La théorie des catastrophes

Mathématicien reconnu, Thom s’intéresse à la biologie théorique dès les années 1960. Outre l’intérêt suscité par les travaux de Zeeman, les discussions avec ses collègues biologistes, Thom décrit ses "visions" mathématiques : il voit des manifestations des singularités mathématiques dans les phénomènes biologiques 1003 . Les travaux en embryologie de Conrad Hal Waddington (1905-1975) ont été les travaux les plus déterminants et c’est à l’interface entre les mathématiques et la biologie que la théorie des catastrophes est née. L’idée essentielle réside dans les paysages épigénétiques de Waddington : les changements dans la topologie de ces paysages correspondent aux catastrophes.

Selon Waddington, le principal problème de la biologie est d’expliquer les caractéristiques définissant les organismes vivants, leur forme et leur fin. Les organismes ont, en effet, cette propriété remarquable de conserver leur forme, alors qu’un flux constant de matière les traverse. Waddington pensait que les gênes étaient la cause essentielle de ce phénomène, et voyait dans l’étude des relations entre l’organisme et ses gènes, un sujet des plus importants. Cette science est l’épigénétique dont les deux aspects sont les changements dans la composition cellulaire (différenciation cellulaire) et les changements dans les formes géométriques (la morphogenèse). Dans tous les cas, le développement d’un organisme suit un cheminement défini, toujours le même et résistant aux changements.
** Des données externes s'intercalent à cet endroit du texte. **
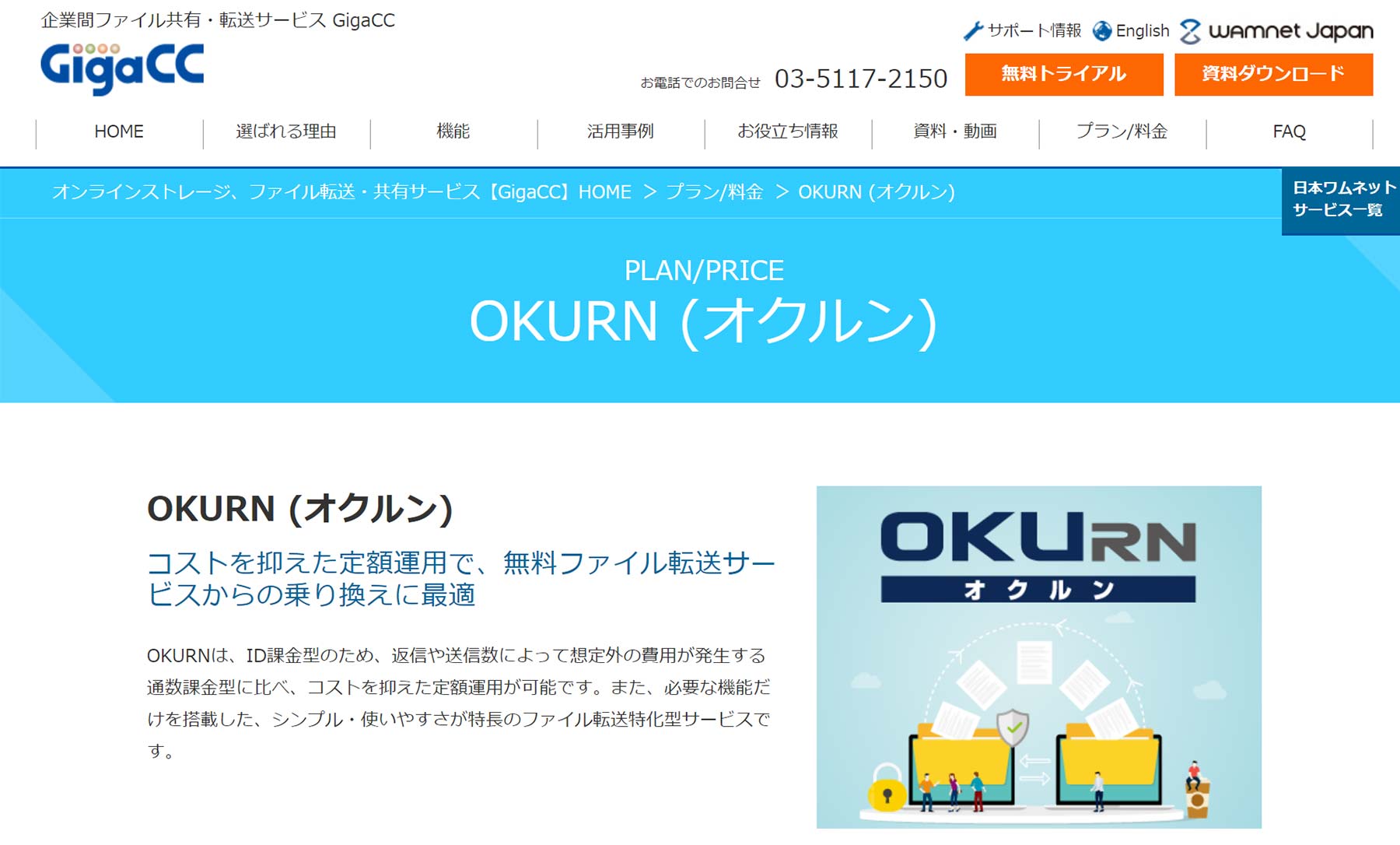This screenshot has width=1400, height=845.
Task: Open the 機能 navigation menu
Action: point(453,131)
Pour développer ces considérations, Waddington a introduit les paysages épigénétiques, représentations visuelles du développement d’un organisme : le roulement de la balle dans une des vallées correspond au cheminement du développement d’un organisme, aboutissant à une fin.

Les canaux stables, pour lesquelles une perturbation de la trajectoire de la balle est suivie d’un retour dans le canal, sont appelés creodes, et plus tard chreods. Plusieurs changements de voies peuvent apparaître dans un chemin de développement ; à ces changements, l’activation d’un gène ou non peut modifier le chemin choisi. C’est à cet endroit que les changements importants se font, lorsque la balle a plusieurs options. Les changements dans la topologie de ces paysages (c’est-à-dire dans l’ensemble des singularités de la fonction potentielle décrivant le paysage) correspondent aux catastrophes de Thom. Thom voyait lui-même dans sa théorie une justification mathématique de l’idée de paysage épigénétique 1004 .

Dans ce cadre Thom a introduit la notion d’attracteur . En effet, dans sa théorie dynamique de la morphogenèse 1005 , Thom reprend l’idée de considérer un système en termes de points finaux qu’il peut atteindre. La finalité biologique est exprimée de cette manière dans un contexte mathématique. Les régimes stables susceptibles d’être atteints par un système sont appelés les attracteurs.

Les attracteurs sont les régions de l’espace des phases du système, stables sous les équations dynamiques : une fois entré dans la région il n’est pas possible d’en sortir, et toute configuration proche de l’attracteur s’en approche asymptotiquement. Le bassin d’attraction est la région contenant l’attracteur et où toutes les conditions initiales conduisent le système dans l’attracteur.

Dans son évolution un système est soumis à une compétition entre attracteurs 1006 . Par ces propositions très qualitatives, et topologiques, Thom suggère des modèles pour la différenciation cellulaire, la morphogenèse, la régulation, reproduction et d’autres phénomènes biologiques. Il montre la pertinence de la topologie pour conceptualiser les phénomènes biologiques et les modéliser.

Thom met en place une pratique de modélisation très particulière, qu’il étend à de multiples disciplines scientifiques. En même temps, il propose une "théorie de la pratique de modélisation" 1007 , une méthode pour modéliser : c’est la théorie des catastrophes, qui n’est pas une théorie au sens classique, mais, d’après Thom, un langage 1008 , ou une méthode, destinée à se substituer aux pratiques un peu approximative de construction de modèles en sciences.

Les grandes lignes de cette "philosophie" de Thom méritent d’être détaillées, dans la perspective de compléter le tableau des problématiques développées à l’IHES à la fin des années 1960 et leur influence.

Notes
1003.

[AUBIN, D., 1998a], p. 138-9. Nous renvoyons à l’ouvrage Paraboles et catastrophes de Thom : [THOM, R., 1983], p. 45.

1004.

[AUBIN, D., 1998a], p. 147.

1005.

[THOM, R., 1968].

1006.

[AUBIN, D., 1998a], p. 146-7.

1007.

Emprunté à Aubin, [AUBIN, D., 1998a], p. 159.

1008.

Voir [AUBIN, D., 1998a], p. 167, par exemple.